# Start of QUOTED PASSAGE

# Liquid ICS motorola CD-drive



## skatastic (Aug 30, 2011)

Does anyone know how to turn this off and prevent it from being recognized when I connect the phone to the computer? When I had Eclipse (gingerbread) I don't think it was even included in the ROM.


----------



## projektorboy (Nov 11, 2011)

It sounds like you've invoked the USB Mass Storage option whenever USB is connected. The option to change it is always in the notification area. You want it set back to Charge Only.


----------



## skatastic (Aug 30, 2011)

projektorboy said:


> It sounds like you've invoked the USB Mass Storage option whenever USB is connected. The option to change it is always in the notification area. You want it set back to Charge Only.


I don't believe that to be the case. When I connect I get the "USB connected" screen. There is the option to turn on USB storage which I don't click and I still get the "CD-drive" to come up. I only get my SD cards to show up when I click the "turn on" option.


----------



## freddy0872 (Aug 8, 2011)

skatastic said:


> Does anyone know how to turn this off and prevent it from being recognized when I connect the phone to the computer? When I had Eclipse (gingerbread) I don't think it was even included in the ROM.

# End of QUOTED PASSAGE
# Start of DATA RECORDS

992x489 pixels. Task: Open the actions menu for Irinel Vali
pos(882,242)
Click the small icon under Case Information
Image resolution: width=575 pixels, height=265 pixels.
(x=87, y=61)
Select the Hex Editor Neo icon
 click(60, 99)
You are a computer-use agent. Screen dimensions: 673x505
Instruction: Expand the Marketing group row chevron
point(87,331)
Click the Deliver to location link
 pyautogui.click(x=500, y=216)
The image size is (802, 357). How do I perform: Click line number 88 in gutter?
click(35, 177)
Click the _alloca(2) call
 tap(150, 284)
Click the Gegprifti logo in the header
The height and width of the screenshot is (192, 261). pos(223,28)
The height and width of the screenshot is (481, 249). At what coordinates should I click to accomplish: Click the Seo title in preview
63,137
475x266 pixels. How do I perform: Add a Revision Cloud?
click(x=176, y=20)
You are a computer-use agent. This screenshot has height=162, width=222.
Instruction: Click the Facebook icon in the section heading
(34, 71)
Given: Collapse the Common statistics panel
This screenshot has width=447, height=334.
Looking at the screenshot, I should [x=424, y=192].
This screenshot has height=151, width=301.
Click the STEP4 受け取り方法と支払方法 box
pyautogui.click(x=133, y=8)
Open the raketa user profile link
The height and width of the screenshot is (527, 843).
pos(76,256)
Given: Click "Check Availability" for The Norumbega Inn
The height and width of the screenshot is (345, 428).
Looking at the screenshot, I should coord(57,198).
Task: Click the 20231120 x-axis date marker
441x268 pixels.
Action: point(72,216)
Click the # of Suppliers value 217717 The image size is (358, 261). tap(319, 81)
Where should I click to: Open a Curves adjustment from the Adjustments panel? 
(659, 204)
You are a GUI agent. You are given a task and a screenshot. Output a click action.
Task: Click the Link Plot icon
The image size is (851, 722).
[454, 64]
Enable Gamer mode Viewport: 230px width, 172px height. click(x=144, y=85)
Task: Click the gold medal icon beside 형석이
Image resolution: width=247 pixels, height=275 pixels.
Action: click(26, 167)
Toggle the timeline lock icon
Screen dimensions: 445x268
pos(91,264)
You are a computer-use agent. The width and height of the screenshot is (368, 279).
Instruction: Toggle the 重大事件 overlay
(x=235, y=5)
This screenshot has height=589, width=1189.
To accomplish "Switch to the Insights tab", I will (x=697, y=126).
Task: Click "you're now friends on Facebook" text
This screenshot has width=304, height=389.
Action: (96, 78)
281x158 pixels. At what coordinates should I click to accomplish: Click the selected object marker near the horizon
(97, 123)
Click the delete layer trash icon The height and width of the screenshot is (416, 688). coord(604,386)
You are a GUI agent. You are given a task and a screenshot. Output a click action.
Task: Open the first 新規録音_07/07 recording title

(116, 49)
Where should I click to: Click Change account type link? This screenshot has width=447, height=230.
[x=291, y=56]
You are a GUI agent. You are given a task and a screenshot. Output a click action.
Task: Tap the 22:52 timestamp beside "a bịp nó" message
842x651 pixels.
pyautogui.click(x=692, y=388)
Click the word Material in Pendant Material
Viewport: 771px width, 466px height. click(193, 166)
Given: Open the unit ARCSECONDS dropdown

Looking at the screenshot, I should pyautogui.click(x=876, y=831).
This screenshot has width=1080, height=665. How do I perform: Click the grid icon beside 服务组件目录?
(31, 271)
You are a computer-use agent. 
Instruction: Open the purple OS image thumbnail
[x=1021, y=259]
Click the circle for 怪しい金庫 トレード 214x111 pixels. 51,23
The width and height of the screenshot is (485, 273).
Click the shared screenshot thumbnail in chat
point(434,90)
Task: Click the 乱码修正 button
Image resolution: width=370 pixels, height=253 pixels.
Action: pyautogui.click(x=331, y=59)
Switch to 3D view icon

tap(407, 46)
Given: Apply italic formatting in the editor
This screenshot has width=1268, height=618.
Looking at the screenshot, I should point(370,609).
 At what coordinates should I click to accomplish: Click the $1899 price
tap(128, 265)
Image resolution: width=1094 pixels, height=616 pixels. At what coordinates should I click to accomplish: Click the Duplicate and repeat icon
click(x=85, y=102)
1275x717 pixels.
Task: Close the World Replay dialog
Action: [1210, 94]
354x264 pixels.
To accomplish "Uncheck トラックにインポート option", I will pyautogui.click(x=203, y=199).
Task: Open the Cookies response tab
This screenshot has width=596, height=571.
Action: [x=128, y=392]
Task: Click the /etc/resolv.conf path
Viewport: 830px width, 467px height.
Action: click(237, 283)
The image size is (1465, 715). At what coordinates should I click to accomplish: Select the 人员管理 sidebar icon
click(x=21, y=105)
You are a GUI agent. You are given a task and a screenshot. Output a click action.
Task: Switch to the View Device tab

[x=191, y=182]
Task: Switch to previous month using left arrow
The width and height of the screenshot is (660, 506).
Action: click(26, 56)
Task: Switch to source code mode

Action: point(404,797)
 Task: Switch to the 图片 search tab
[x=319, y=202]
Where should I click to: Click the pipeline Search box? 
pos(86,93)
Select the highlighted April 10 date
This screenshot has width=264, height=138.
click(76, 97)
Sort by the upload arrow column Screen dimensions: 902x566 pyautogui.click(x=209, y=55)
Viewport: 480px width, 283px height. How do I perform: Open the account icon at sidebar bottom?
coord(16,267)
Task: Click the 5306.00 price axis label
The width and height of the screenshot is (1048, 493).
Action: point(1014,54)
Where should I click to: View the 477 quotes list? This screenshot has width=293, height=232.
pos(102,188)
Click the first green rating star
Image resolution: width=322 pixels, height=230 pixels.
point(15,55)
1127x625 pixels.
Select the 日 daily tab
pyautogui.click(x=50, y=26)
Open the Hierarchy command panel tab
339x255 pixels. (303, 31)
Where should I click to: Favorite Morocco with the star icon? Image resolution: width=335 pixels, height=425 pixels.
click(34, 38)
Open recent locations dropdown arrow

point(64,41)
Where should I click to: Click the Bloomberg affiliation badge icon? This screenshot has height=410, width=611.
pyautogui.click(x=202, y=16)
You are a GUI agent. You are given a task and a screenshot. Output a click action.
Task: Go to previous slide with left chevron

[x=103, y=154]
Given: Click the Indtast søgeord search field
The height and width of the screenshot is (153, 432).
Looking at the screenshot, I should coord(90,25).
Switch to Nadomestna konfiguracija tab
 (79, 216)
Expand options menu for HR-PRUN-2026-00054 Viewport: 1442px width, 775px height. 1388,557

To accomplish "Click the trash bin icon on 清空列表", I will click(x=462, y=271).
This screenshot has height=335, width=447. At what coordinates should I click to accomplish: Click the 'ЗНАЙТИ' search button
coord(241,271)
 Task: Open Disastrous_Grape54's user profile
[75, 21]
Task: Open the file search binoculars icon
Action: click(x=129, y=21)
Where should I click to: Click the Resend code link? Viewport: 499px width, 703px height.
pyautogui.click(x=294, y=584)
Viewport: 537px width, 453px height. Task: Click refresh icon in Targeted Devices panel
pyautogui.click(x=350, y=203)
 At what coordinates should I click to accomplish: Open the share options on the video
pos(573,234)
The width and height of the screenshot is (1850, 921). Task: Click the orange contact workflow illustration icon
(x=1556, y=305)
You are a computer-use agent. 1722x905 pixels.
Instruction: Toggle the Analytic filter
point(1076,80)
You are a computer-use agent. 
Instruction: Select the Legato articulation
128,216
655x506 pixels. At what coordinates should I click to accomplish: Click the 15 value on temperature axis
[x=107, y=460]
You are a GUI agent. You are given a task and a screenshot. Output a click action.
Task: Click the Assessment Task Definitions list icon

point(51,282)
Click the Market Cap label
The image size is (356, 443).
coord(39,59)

# End of DATA RECORDS

> PROBLEM SET:
1 – In the forum thread about the Motorola CD-drive, condense the paragraph beginning "I don't believe that to be the case" into a short list that keeps its main facts.
2 – Carry on the forum thread about the Motorola CD-drive from the point where it stops.
The entries were drawn from a separate source.

> ANSWERS FOR THIS EXERCISE:
1 –
- The poster disagrees with the suggestion that USB Mass Storage is turned on.
- Connecting the phone brings up the "USB connected" screen.
- The poster doesn't tap the option to turn on USB storage, but the "CD-drive" still appears.
- The SD cards show up only after tapping the "turn on" option.

2 –
It is annoying. If yours opens the web page for backup assistant you can stop that. When u plug phone in down by the clock on ur desktop right click the moto helper icon and click do nothing. That will stop the page from opening. It has a red dot on the icon. Can't miss it. If u actually open that "CD drive" deleting the auto run.inf will stop it also I believe the CD drive will be there if u have backup assistant installed on the phone. Sucks.

Hope this helps


----------



## skatastic (Aug 30, 2011)

freddy0872 said:


> It is annoying. If yours opens the web page for backup assistant you can stop that. When u plug phone in down by the clock on ur desktop right click the moto helper icon and click do nothing. That will stop the page from opening. It has a red dot on the icon. Can't miss it. If u actually open that "CD drive" deleting the auto run.inf will stop it also I believe the CD drive will be there if u have backup assistant installed on the phone. Sucks.
> 
> Hope this helps


How do you delete autorun.inf? Windows sees it as a CD-ROM so I can't delete it from there. When I use root explorer I see a /cdrom on the device but I don't see any files in there. There's also nothing under /mnt/ that looks like it is the CD-ROM drive.


----------



## freddy0872 (Aug 8, 2011)

skatastic said:


> How do you delete autorun.inf? Windows sees it as a CD-ROM so I can't delete it from there. When I use root explorer I see a /cdrom on the device but I don't see any files in there. There's also nothing under /mnt/ that looks like it is the CD-ROM drive.


Sorry for the delay. Here is what your going to want to do. Now this is Per PC. If you would like instructions on removing in general i can post that. This is just easier and safer due to the fact you wont be messing with the System File on the Android.

1. With the phone connected, open Windows Explorer
2. Right-click "CD Drive (F: (or whatever)) MotoCast" and select "Properties"
3. Click the "Hardware" tab
4. All drives on your system should be listed, including three for "Motorola .... USB Device." Select the one that lists "DVD/CD-ROM Drives" in the "Type" column.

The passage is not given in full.